WORK REQUIRED → Starting at the line with "tac espejado rojo b8 (1253, 1023)" and going on through the line with "Cena (145, 236)", reproduce each line in the records below exactly and nothing more.

......

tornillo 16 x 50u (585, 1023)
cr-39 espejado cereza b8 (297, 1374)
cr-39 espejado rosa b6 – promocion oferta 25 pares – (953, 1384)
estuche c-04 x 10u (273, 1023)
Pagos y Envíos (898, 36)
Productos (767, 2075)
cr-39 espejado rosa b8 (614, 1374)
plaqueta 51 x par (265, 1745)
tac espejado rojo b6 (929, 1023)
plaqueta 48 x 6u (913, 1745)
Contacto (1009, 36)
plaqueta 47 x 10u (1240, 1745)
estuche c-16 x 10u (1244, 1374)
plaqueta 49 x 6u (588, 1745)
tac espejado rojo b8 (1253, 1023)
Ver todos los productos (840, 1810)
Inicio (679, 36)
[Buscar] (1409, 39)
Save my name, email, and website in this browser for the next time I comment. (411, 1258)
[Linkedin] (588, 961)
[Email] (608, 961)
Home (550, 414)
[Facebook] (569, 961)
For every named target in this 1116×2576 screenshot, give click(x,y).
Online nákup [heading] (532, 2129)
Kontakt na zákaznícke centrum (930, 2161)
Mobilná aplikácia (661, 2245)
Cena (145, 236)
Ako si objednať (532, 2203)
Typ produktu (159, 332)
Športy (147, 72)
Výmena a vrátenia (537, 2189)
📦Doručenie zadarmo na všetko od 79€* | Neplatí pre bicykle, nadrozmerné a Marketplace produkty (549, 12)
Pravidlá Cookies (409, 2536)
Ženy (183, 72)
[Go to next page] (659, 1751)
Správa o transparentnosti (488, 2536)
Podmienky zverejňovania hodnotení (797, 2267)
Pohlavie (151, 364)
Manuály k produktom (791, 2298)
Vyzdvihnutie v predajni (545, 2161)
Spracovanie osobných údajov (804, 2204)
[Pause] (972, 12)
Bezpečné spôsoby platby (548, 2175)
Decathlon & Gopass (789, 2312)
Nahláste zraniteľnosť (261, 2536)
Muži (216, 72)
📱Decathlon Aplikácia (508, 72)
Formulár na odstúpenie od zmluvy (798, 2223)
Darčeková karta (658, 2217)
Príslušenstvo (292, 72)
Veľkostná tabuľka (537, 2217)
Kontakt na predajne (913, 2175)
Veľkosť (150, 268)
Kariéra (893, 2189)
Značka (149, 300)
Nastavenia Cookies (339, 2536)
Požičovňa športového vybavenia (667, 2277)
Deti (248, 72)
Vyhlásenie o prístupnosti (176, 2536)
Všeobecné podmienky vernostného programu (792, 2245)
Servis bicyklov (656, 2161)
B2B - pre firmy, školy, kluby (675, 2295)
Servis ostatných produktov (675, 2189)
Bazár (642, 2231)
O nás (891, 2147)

......

COMPLETED TASK →
tac espejado rojo b8 (1253, 1023)
Ver todos los productos (840, 1810)
Inicio (679, 36)
[Buscar] (1409, 39)
Save my name, email, and website in this browser for the next time I comment. (411, 1258)
[Linkedin] (588, 961)
[Email] (608, 961)
Home (550, 414)
[Facebook] (569, 961)
For every named target in this 1116×2576 screenshot, give click(x,y).
Online nákup [heading] (532, 2129)
Kontakt na zákaznícke centrum (930, 2161)
Mobilná aplikácia (661, 2245)
Cena (145, 236)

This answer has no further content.